Cet article est extrait de l'ouvrage Larousse « Dictionnaire mondial des littératures ».

Écrivain nigérian de langue anglaise (Ogidi, Nigeria, 1930).

Il est l'un des romanciers africains anglophones les plus connus dans le monde. Il est l'auteur d'une tétralogie romanesque qui donne de la rencontre entre l'Afrique et l'Occident une image débutant avec les premières approches des missionnaires, au cours de la deuxième moitié du xixe siècle (c'est le sujet de Le monde s'effondre, 1958), pour s'achever dans les années 1960 avec l'accession à l'indépendance, qu'évoque ironiquement le Démagogue (1966). Les romans intermédiaires, le Malaise (1960) et la Flèche de Dieu (1964), décrivent avec acuité la décomposition de la société traditionnelle au contact des institutions européennes et rendent compte de la difficulté éprouvée par les nouvelles générations à se situer entre la tradition et la modernité. L'ironie teintée d'amertume qui caractérise le regard que porte Achebe sur ses personnages se retrouve à l'œuvre dans son recueil de nouvelles Femmes en guerre (1971), paru au lendemain de la guerre du Biafra. Il a également publié un recueil poétique (Prends garde, mon frère d'âme, 1972) et plusieurs essais consacrés à la fonction de l'écrivain en Afrique. Après une longue interruption, il retourne au roman avec les Termitières de la savane (1987).
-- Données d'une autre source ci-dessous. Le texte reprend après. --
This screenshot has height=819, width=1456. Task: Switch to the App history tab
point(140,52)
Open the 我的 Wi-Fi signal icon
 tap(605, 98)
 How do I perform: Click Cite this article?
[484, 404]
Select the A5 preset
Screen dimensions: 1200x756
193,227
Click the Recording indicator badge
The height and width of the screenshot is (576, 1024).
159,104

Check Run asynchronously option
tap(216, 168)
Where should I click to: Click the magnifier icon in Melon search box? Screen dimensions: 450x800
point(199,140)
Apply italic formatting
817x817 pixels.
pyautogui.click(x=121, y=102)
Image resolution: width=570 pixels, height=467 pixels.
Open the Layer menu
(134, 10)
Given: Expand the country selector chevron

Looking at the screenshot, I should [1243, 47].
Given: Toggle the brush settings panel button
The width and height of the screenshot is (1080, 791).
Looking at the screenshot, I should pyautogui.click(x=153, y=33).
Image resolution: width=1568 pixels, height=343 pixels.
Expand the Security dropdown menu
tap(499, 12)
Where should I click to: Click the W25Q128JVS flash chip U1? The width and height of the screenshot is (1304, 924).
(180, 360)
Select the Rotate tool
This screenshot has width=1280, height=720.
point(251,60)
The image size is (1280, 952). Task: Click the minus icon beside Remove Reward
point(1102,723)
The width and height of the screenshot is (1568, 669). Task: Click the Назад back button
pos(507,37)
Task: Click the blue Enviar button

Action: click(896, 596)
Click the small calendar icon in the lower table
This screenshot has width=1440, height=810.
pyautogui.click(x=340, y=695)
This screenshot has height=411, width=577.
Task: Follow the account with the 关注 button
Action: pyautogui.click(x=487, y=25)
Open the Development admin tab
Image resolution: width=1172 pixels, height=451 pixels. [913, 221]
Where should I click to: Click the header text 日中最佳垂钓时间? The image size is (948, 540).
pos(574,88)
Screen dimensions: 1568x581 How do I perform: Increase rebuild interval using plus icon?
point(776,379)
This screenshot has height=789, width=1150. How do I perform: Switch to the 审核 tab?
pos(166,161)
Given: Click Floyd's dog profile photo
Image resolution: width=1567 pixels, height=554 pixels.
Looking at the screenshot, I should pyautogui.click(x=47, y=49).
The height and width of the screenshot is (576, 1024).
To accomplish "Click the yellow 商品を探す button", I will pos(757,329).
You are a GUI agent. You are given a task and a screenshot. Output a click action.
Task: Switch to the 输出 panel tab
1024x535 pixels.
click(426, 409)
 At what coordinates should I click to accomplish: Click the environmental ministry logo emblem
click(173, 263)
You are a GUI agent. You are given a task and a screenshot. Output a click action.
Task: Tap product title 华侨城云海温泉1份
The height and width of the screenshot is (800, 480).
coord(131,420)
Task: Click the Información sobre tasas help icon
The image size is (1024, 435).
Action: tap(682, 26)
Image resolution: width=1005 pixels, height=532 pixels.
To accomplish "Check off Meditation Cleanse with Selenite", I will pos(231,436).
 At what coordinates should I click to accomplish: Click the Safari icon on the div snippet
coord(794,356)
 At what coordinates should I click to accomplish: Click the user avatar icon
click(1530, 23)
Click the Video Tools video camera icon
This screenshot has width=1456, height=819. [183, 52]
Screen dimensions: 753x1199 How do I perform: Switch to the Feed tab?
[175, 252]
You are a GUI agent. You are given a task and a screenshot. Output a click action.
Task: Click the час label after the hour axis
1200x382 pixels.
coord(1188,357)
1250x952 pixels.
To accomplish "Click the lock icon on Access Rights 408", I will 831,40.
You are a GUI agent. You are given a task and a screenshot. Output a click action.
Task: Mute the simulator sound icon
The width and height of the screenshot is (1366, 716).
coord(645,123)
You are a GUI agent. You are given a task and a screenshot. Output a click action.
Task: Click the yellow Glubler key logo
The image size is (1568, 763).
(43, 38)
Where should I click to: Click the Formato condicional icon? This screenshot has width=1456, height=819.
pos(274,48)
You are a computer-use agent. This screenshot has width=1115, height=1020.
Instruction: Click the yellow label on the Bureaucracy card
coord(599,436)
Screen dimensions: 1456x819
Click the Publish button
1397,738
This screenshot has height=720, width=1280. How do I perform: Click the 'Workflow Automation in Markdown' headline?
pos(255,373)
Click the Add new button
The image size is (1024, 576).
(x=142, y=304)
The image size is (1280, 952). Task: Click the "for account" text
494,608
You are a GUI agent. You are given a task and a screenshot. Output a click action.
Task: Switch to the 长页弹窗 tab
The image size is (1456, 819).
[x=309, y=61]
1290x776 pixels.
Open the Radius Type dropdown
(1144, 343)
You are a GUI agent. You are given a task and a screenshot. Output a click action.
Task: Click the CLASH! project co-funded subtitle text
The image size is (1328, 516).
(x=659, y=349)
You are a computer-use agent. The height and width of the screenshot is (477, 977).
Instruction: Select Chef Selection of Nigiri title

Le Monde s'effondre, roman (1958). Le titre anglais, emprunté à un poème de Yeats, signifie littéralement : « les choses qui nous tenaient ensemble sont tombées en morceaux ». Il évoque ainsi la première rencontre de l'Afrique et de l'Occident dans le cadre d'un village du Nigeria vers les années 1850-1860. Ce contact de deux cultures étrangères s'opère de deux manières : la première, brutale, se traduit par le massacre des habitants de Mbanta, rassemblés à l'occasion du marché hebdomadaire ; la seconde, plus insidieuse, se manifeste par la patiente pénétration des Églises missionnaires en pays ibo et la transformation profonde du milieu traditionnel. L'auteur, qui a pu recueillir sur cette période une information de première main (son père était lui-même un catéchiste converti par les émissaires de la United Presbyterian Church), tente donc de reconstituer la vie d'une petite communauté villageoise, dont les membres vont peu à peu être dépossédés de leur religion, de leurs coutumes et finalement de leur liberté. Centré autour du personnage d'Okonkwo, notable respecté d'Umuofia, le roman évoque les travaux et les jours en pays ibo, et fait une large part à la cosmologie sur laquelle se fondent les croyances traditionnelles : indépendamment des divinités tutélaires, chaque individu est déterminé par son dieu personnel, sorte d'ange gardien, le « Chi ». Ce « Chi », qui pendant longtemps avait fait d'Okonkwo l'homme le plus riche et le plus puissant du village, se détourne soudain de lui et le contraint à l'exil. Sept ans plus tard, à son retour, les missionnaires règnent en maîtres, et Okonkwo, désespéré, se pendra. Le récit de cette mort, à la dernière page du roman, sous la plume du commissaire de district, se trouve exemplairement réduit à la dimension de l'anecdote et du pittoresque ethnographique, c'est-à-dire, en fin de compte, à l'insignifiance historique.